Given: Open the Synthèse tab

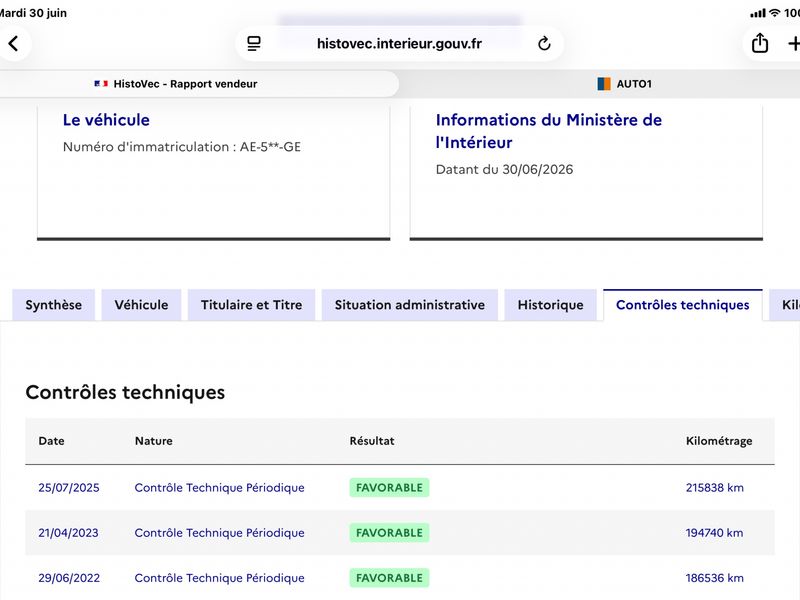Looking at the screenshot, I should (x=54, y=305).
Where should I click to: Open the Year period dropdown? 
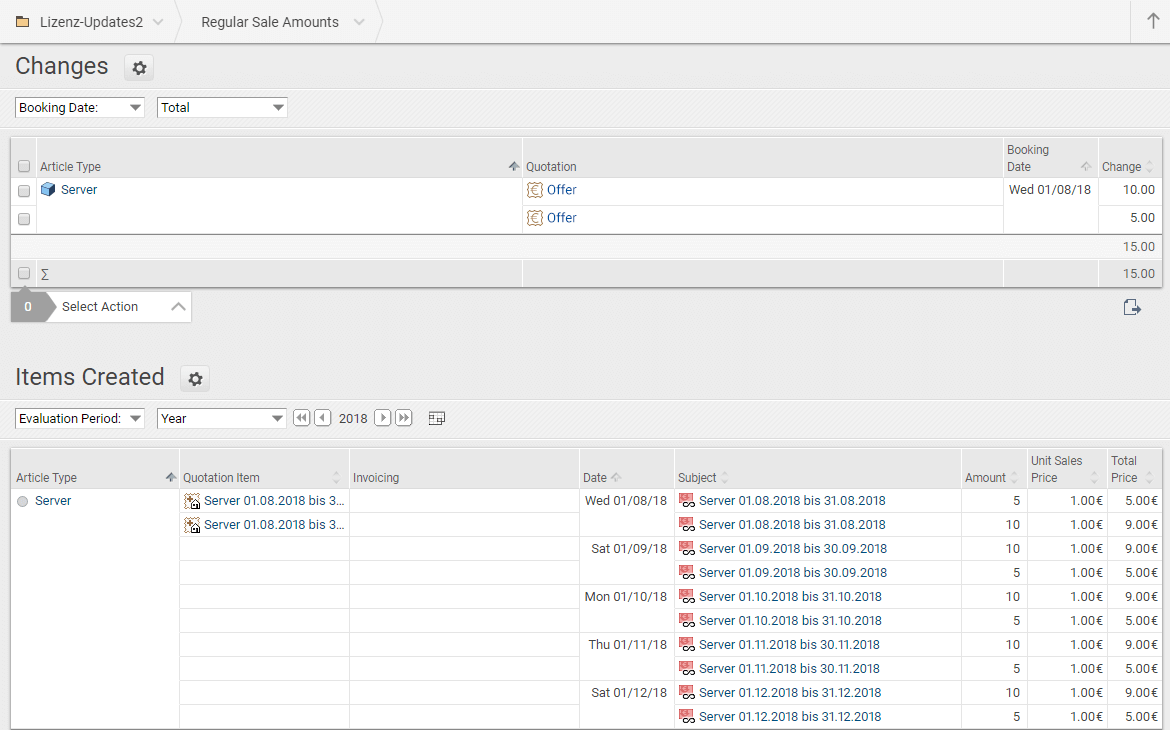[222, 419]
__________________________________________________
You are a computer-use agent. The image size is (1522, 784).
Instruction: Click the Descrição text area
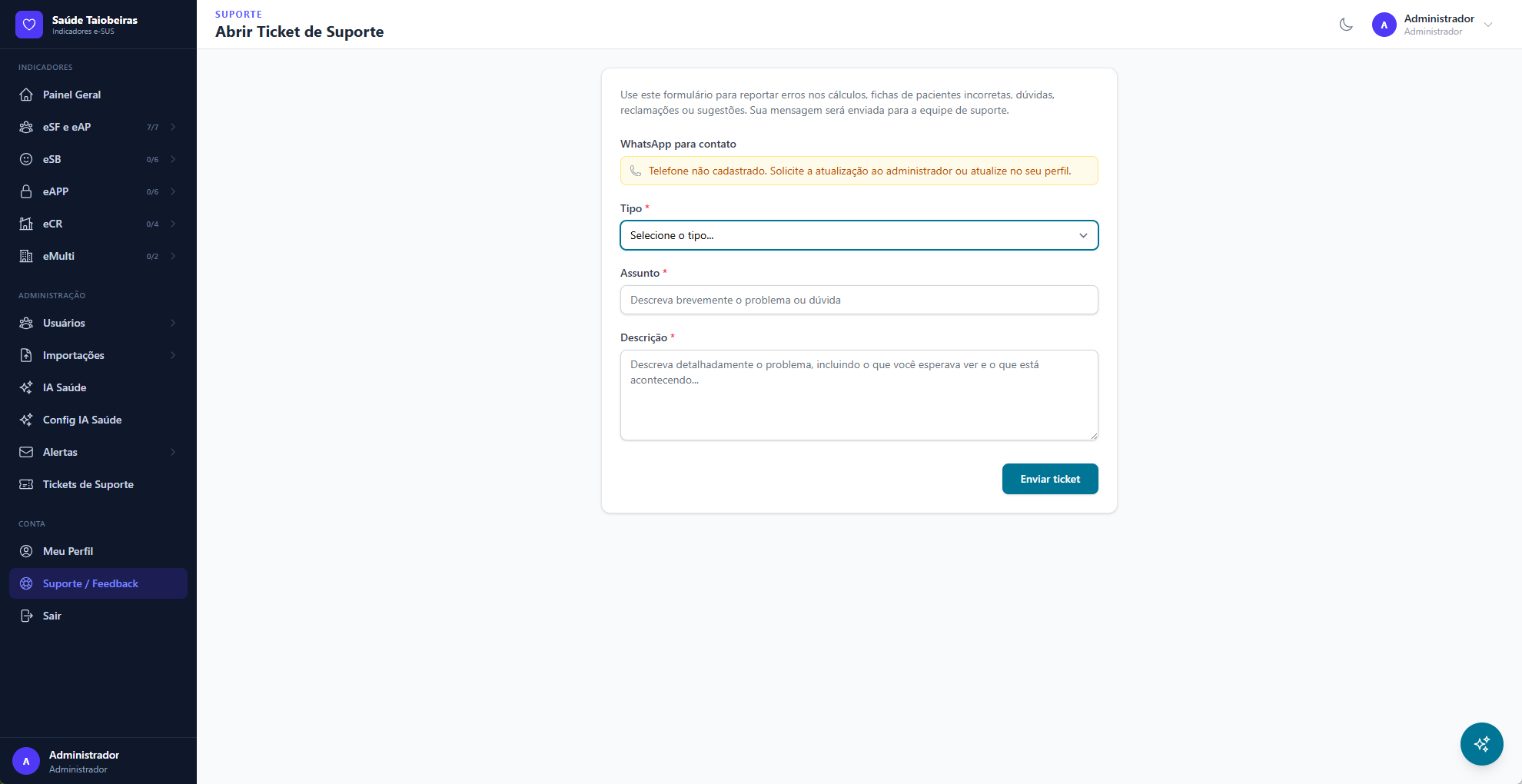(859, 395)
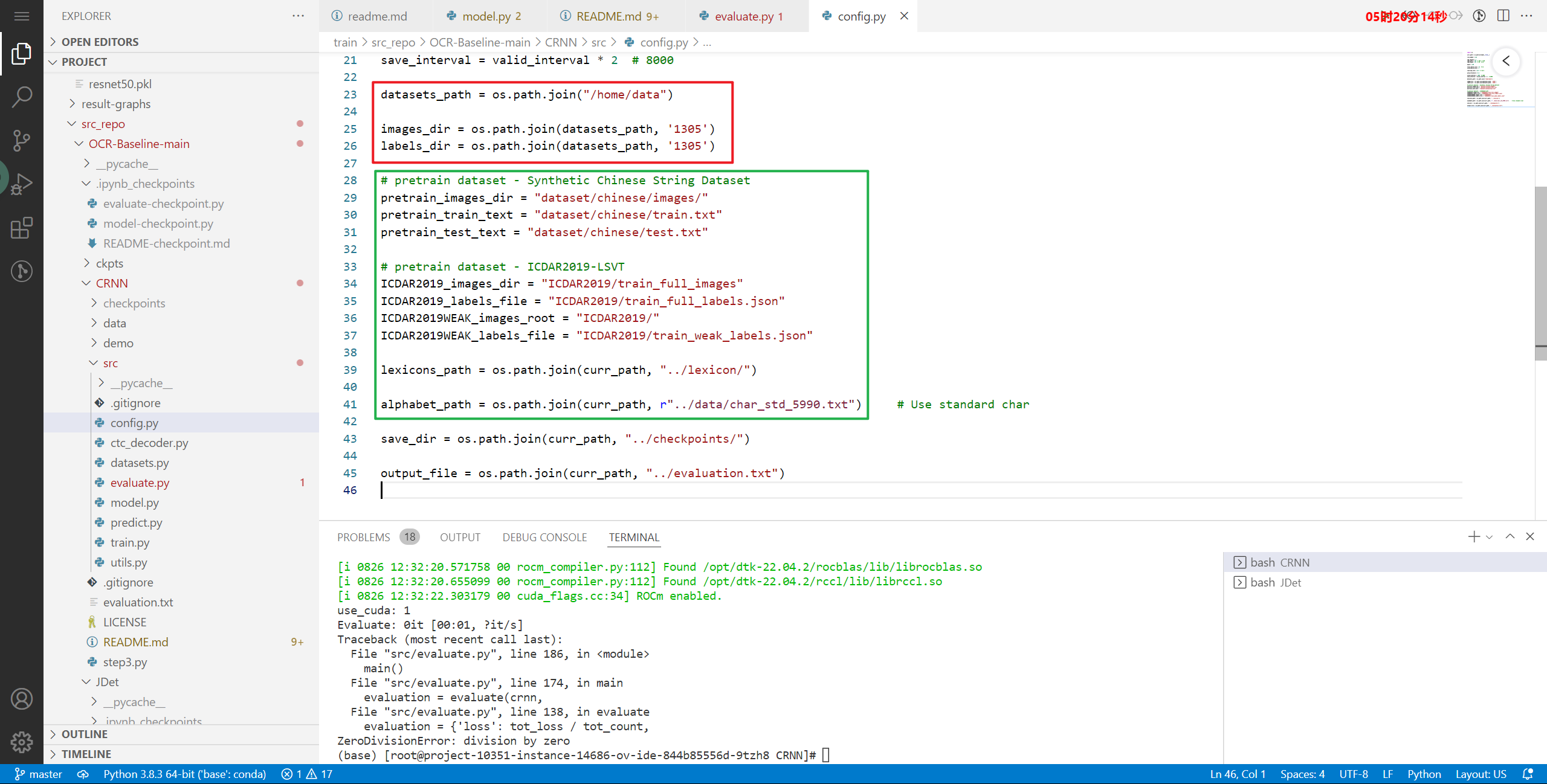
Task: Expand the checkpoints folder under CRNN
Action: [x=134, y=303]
__________________________________________________
**Written task:**
Copy the data verbatim, starting at the line that contains "You are a computer-use" and stopping after the line that contains "Action: [x=134, y=303]". Omit the pictures from your copy.

**Task response:**
You are a computer-use agent. The image size is (1522, 784).
Instruction: Click the Descrição text area
(859, 395)
Task: Expand the checkpoints folder under CRNN
Action: [x=134, y=303]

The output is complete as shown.